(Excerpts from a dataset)
►
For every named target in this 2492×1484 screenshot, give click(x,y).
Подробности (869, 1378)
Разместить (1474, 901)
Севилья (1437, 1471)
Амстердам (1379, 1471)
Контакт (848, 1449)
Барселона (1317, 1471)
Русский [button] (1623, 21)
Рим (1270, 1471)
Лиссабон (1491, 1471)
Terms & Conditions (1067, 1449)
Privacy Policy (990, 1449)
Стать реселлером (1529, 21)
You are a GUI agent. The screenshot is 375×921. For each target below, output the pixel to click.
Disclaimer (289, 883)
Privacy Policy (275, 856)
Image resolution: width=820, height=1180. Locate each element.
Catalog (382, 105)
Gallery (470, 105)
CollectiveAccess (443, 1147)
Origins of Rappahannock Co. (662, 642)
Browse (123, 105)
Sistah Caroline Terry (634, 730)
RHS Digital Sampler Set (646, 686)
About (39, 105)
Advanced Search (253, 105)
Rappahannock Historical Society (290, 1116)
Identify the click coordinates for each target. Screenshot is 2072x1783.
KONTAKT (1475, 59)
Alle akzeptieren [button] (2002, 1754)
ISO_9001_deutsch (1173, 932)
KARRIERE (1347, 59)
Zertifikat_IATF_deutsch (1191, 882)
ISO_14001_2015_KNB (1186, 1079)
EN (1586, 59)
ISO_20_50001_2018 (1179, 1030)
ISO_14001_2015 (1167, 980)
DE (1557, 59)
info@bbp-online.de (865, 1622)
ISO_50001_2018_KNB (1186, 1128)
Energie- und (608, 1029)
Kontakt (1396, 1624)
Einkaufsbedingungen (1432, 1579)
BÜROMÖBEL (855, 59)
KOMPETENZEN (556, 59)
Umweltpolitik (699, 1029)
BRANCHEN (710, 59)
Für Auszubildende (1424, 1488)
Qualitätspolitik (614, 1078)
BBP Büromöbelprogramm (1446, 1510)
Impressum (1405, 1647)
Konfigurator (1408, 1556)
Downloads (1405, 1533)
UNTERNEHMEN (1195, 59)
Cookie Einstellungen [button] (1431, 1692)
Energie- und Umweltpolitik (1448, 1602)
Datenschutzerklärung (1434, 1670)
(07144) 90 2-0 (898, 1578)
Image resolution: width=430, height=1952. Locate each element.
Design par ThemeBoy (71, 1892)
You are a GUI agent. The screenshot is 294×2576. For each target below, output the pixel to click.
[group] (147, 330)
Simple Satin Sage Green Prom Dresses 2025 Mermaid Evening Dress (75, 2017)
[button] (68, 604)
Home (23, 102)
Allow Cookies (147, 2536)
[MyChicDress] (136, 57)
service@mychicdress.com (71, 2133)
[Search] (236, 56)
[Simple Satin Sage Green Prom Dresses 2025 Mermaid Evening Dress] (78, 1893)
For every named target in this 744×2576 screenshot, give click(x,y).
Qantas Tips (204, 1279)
◄
WORK TO COMPLETE: Go through the entries and copy each line holding the string "Evening".

FINISHED TASK:
Simple Satin Sage Green Prom Dresses 2025 Mermaid Evening Dress (75, 2017)
[Simple Satin Sage Green Prom Dresses 2025 Mermaid Evening Dress] (78, 1893)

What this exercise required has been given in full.